[Problem to solve] A complete response lists each line of the data below that includes the word "computer".

[Material for the task]
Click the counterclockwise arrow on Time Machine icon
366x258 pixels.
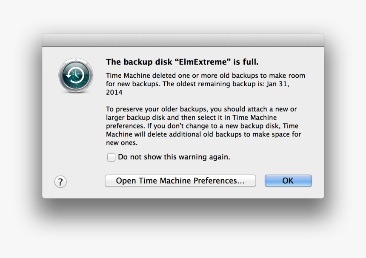[x=72, y=76]
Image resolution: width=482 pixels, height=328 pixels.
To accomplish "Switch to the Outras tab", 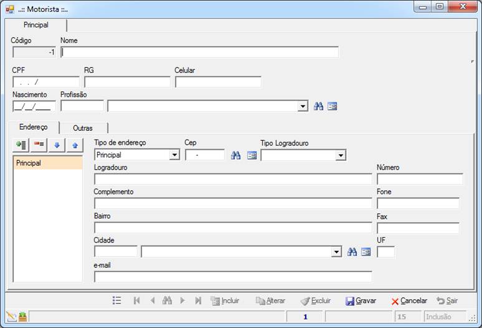I will [x=83, y=128].
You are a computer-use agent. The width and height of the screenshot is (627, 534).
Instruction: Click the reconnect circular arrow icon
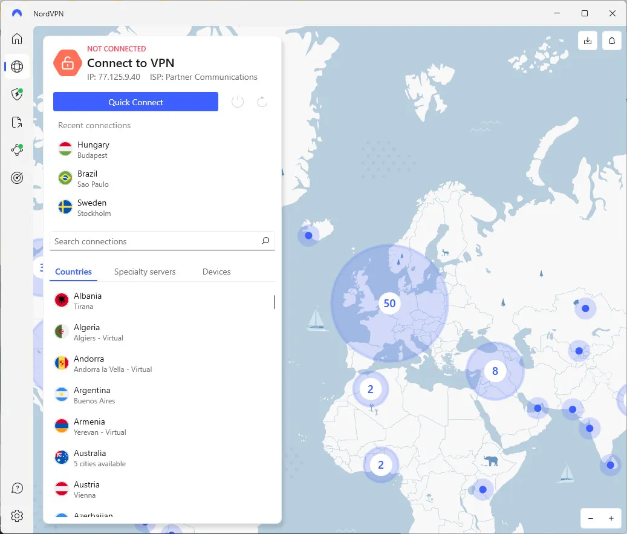[262, 102]
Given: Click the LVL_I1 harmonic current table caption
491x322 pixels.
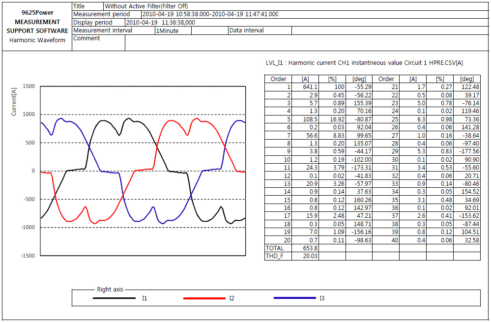Looking at the screenshot, I should pyautogui.click(x=364, y=63).
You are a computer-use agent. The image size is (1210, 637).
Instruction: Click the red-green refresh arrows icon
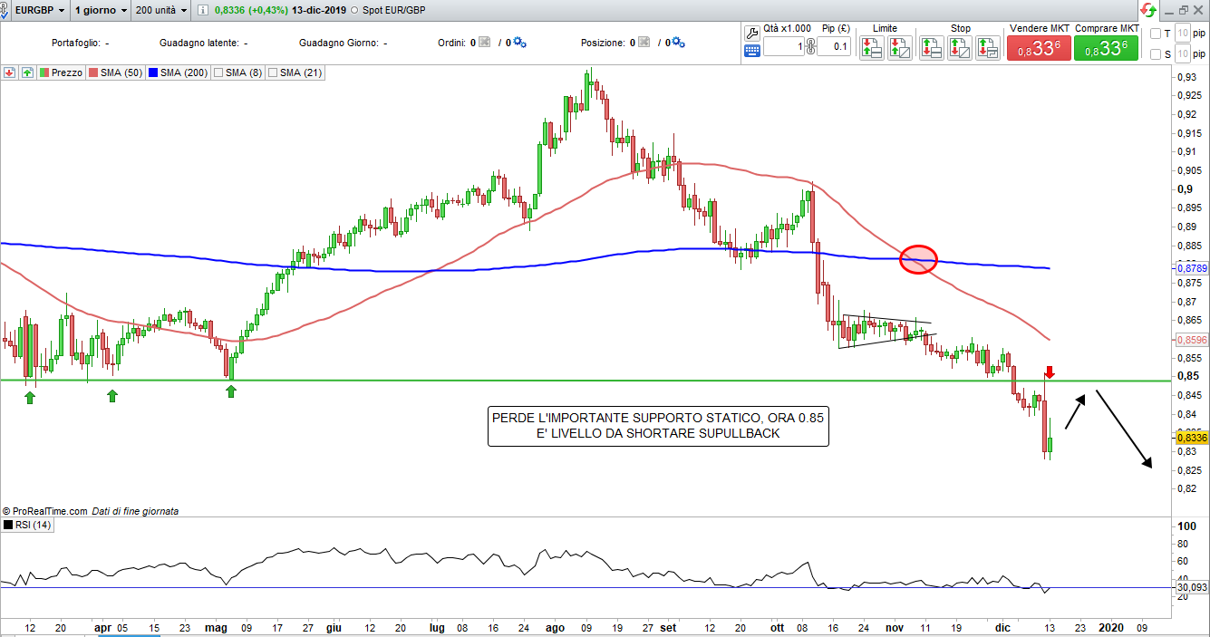pyautogui.click(x=1147, y=11)
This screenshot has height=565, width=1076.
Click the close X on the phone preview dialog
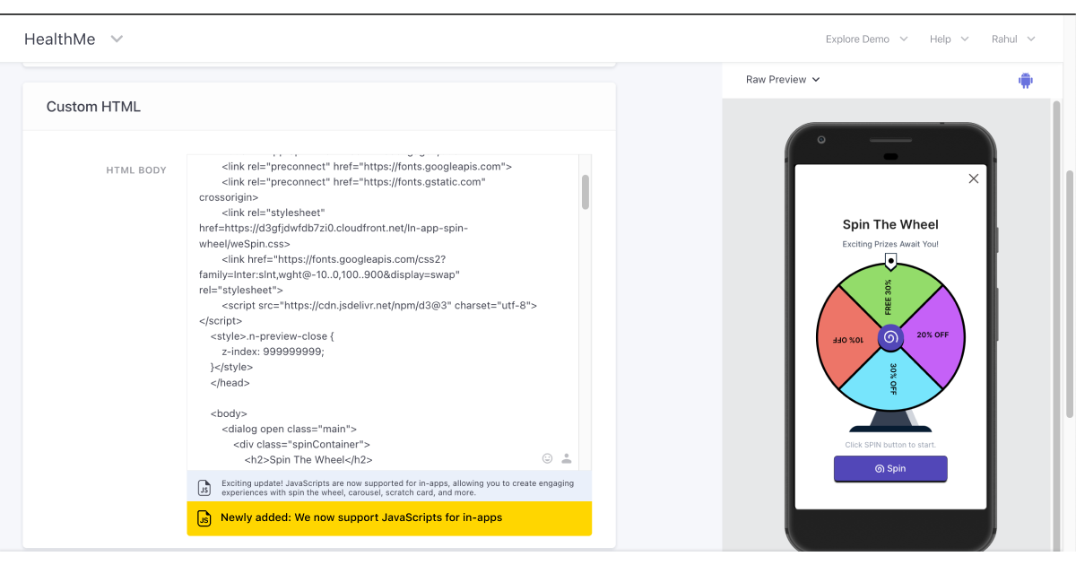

[Exercise response]
You are a computer-use agent. The width and height of the screenshot is (627, 534).
You are a computer-use agent. The image size is (1210, 637).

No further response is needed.